Through May, the price swings that followed USDA’s monthly supply and demand reports, acreage estimates and quarterly stocks views were down 26.88 percent from 2016, and the daily price moves on report days so far in 2017 are 45.83 percent below the 10-year average, according to Reuters data.

Granted the 2017 reports have not exactly dropped stunners on the market, but traders may have been able to justify a slightly more bullish take on corn if the world were not awash with it – especially with lower-than-expected U.S. acres and sharply decreasing global supply into 2018.

Dampened volatility amid the global supply glut has led to declining profits for the world’s largest grain merchants. And price gains could be even further limited in the coming weeks as some domestic corn end users are stocked through July in the wake of last week’s farmer selling spree.

Speculative investors have been left largely indecisive over what to do with the yellow grain as supplies are ample, but a shaky start to the U.S. growing season and constantly changing weather models have raised legitimate concerns.

Money managers began drastically shedding their net bearish corn view in the first week of June. But just over half of this move was attributable to new longs in the market, meaning that the short covering – despite it being the largest round since February – was not the leading driver.
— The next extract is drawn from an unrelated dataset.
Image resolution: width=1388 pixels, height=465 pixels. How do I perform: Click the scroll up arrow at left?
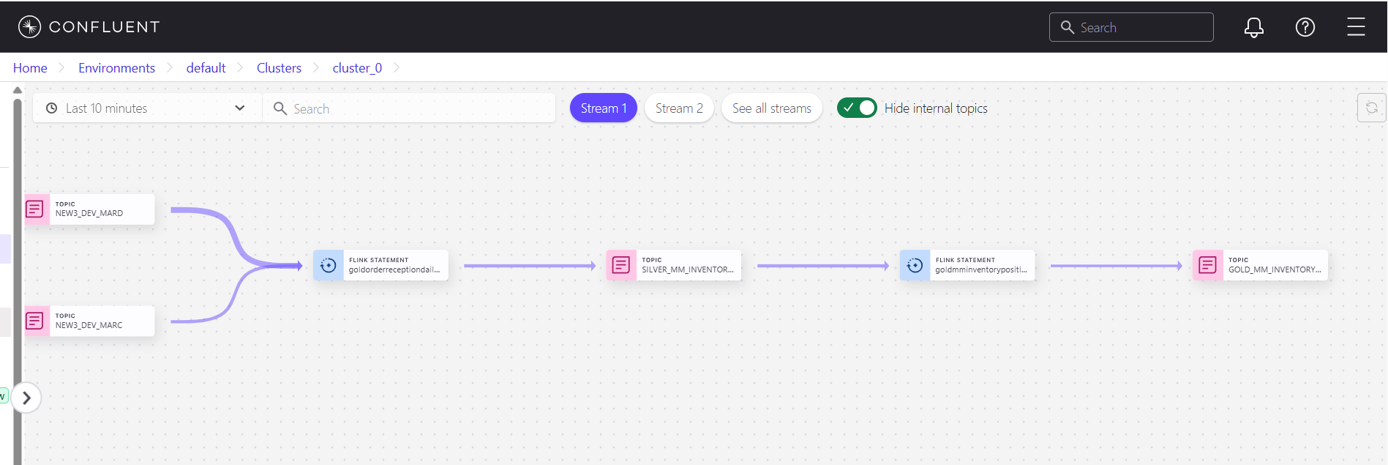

In the week ended June 6, funds extended their outright corn longs by 16 percent over the prior week while cutting back on outright shorts by only 7 percent. With speculators still holding a record number of short positions for the time of year as of last Tuesday, it is clear that many are not as eager to budge on their views.

Clarity Nears

The next three to four weeks historically can be some of the most volatile of the year for corn futures, as four of the last five years have featured gains in the July contract of more than 5 percent beginning June 1 through expiration. The recent rally topped out at 4.66 percent above the June 1 price on Friday.
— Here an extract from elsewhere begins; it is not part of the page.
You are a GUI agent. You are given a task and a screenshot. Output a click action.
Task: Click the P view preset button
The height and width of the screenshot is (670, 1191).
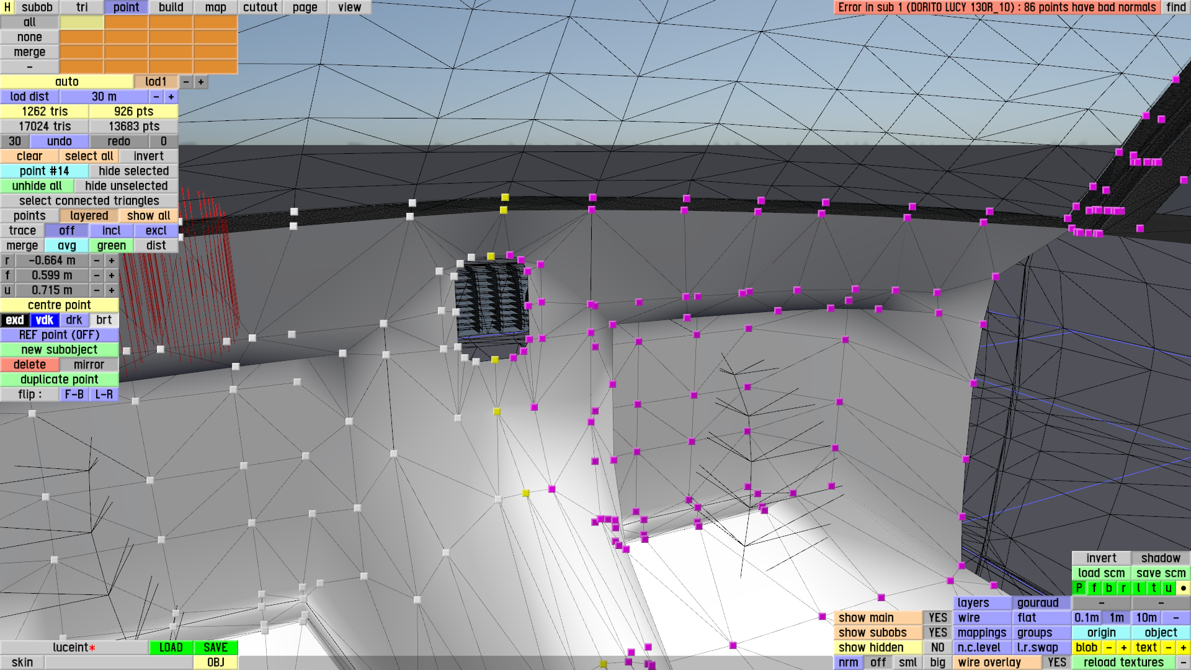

Unless there are obvious issues with the crop and firm reason to believe the harvest will come up short, corn futures often have a harder time rallying in late July and August since traders have a better handle on yield potential at that time.
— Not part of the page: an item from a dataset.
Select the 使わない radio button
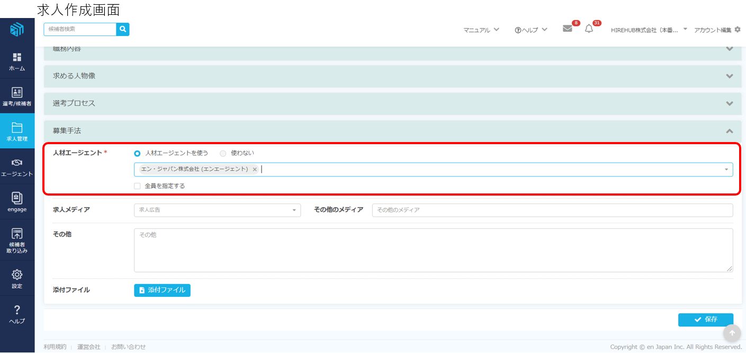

The July 4 holiday in the United States often marks a turning point in the season, as focus shifts entirely to weather and yields. And with an extra day off from trading, there is plenty of time for the weather models to trend off into a different direction, which is why the evening model runs on July 4 are so closely followed as they set the tone for the next day – or longer.

If corn conditions have improved and are stable by the time USDA issues the first crop progress report of next month on July 5, speculators are going to feel more comfortable with the bearish stance – especially if the forward weather forecasts are benign – and the chances for higher futures prices this summer become slimmer.

But first the market will have to process another round of major USDA reports on June 30 with the acreage and quarterly stock estimates. There are some ideas that total corn acres could go lower after some regions experienced planting troubles in the spring, but so far there is no evidence that these reports might drastically change the market’s current thinking.